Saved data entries
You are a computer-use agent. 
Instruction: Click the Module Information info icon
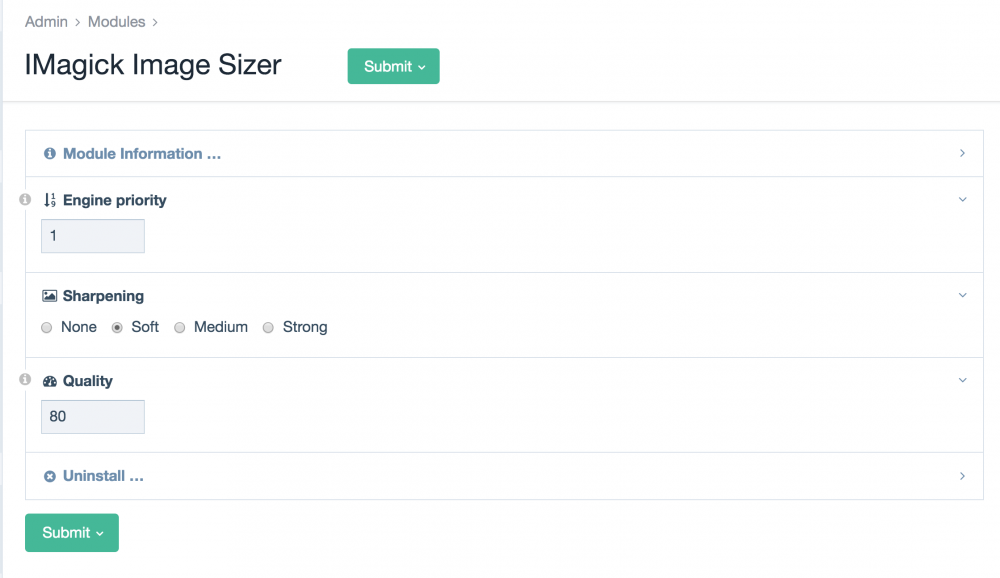click(x=50, y=154)
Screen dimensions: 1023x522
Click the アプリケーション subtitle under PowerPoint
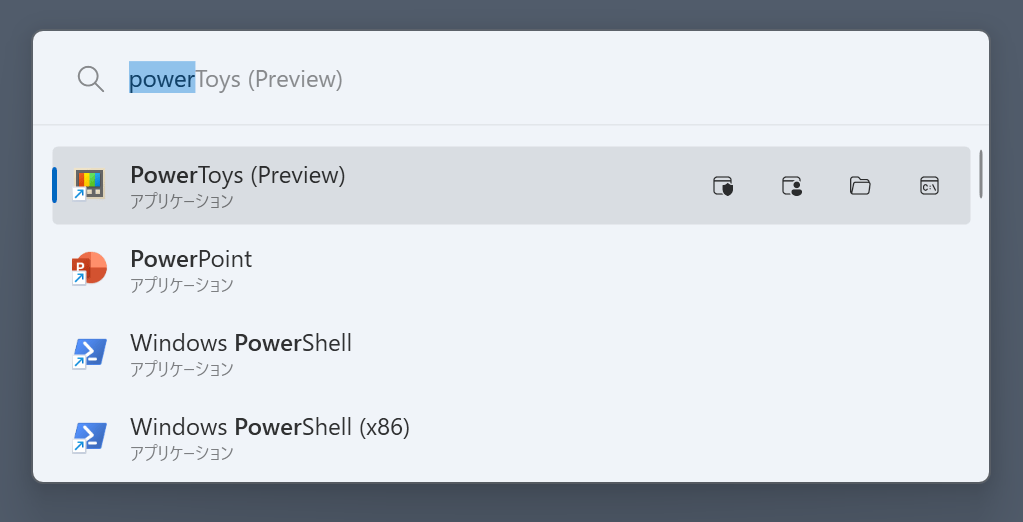(x=182, y=285)
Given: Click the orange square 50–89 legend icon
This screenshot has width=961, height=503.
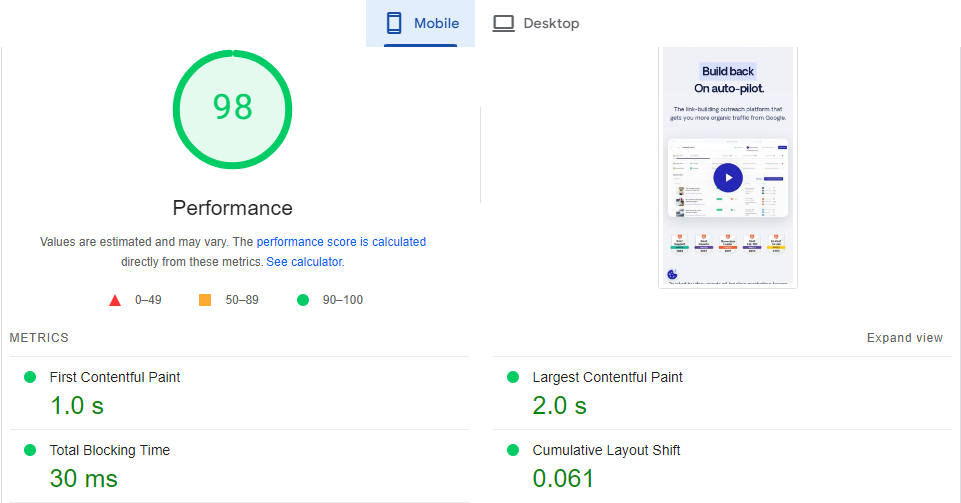Looking at the screenshot, I should 205,300.
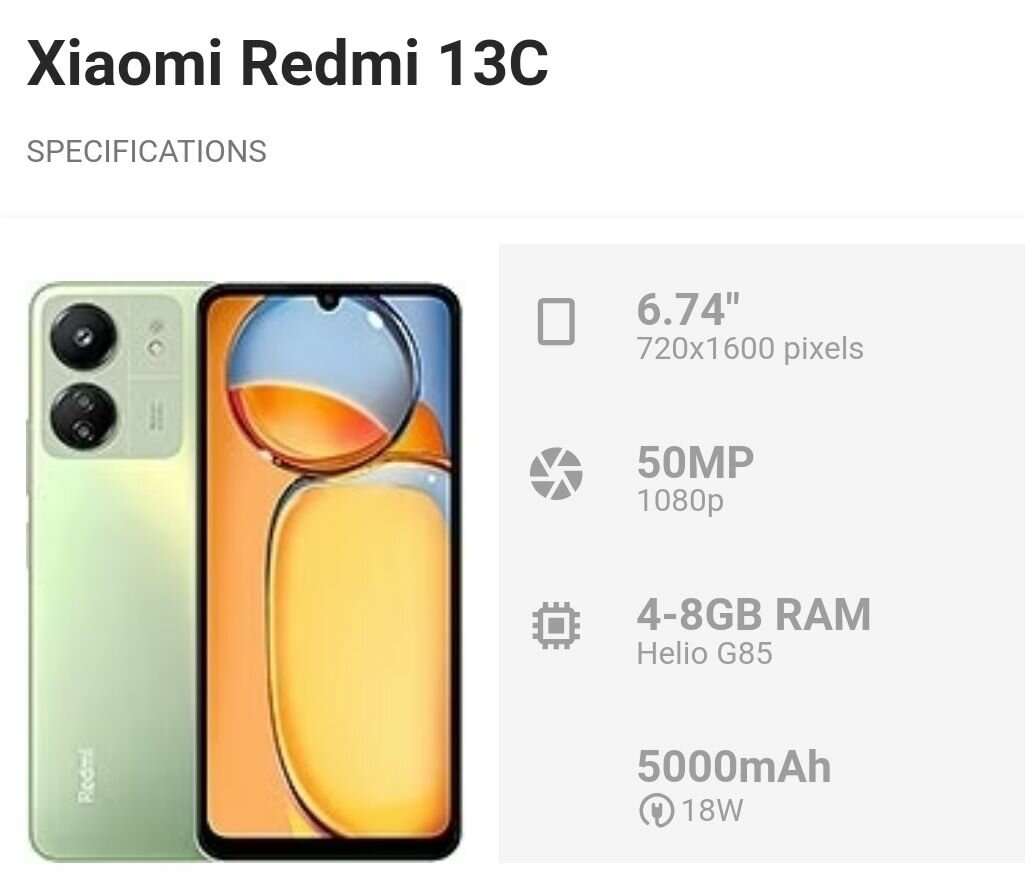Select the 4-8GB RAM spec
1025x884 pixels.
pyautogui.click(x=754, y=615)
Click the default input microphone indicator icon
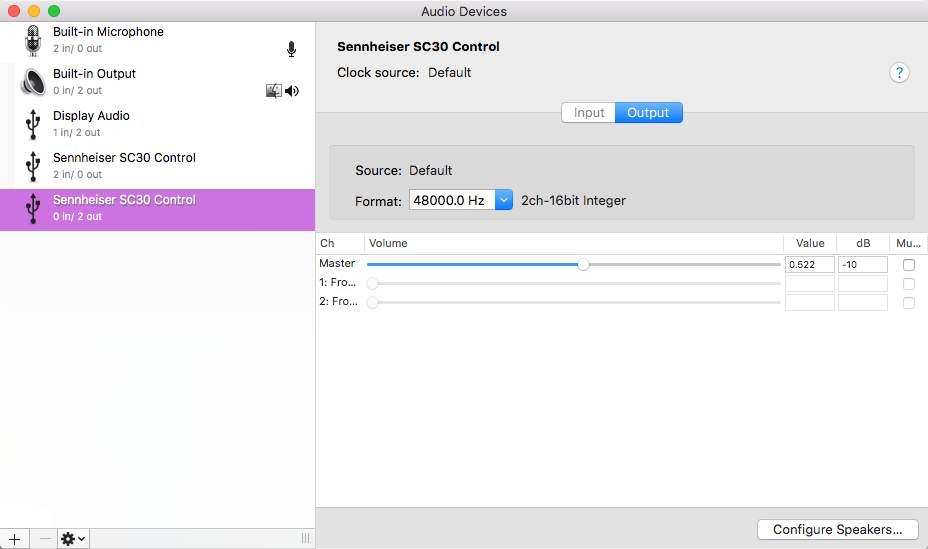This screenshot has height=549, width=928. pos(291,49)
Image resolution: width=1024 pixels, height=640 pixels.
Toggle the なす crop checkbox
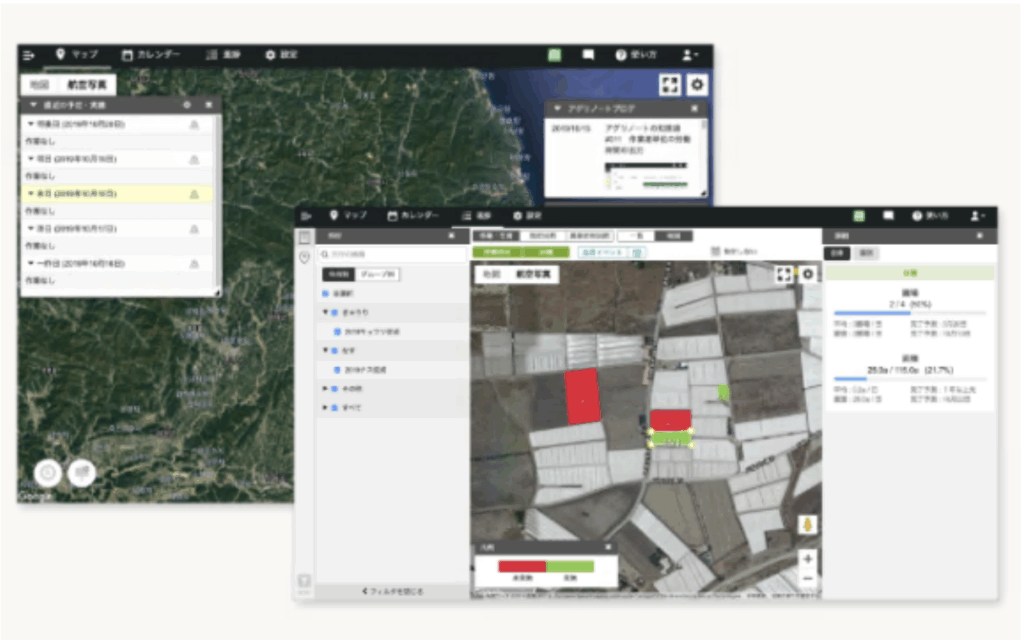tap(334, 351)
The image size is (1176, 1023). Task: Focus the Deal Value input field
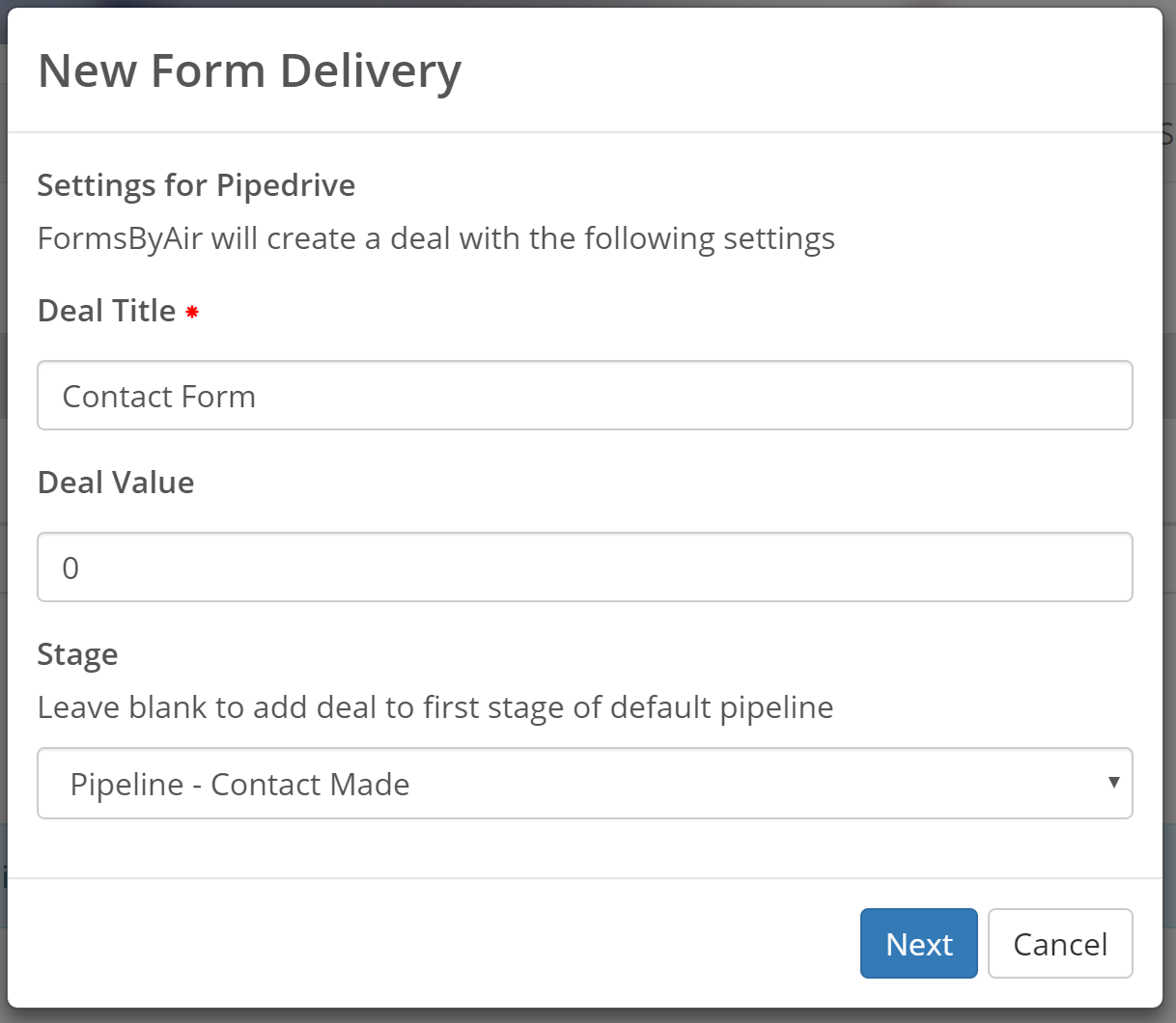pyautogui.click(x=584, y=567)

Prompt:
Only the lines from the one containing "Image resolution: width=1024" through the final line of the data should be given again, exactly and without pictures.

Answer below:
Image resolution: width=1024 pixels, height=640 pixels.
Toggle the なす crop checkbox
tap(334, 351)
The image size is (1176, 1023). Task: Focus the Deal Value input field
pyautogui.click(x=584, y=567)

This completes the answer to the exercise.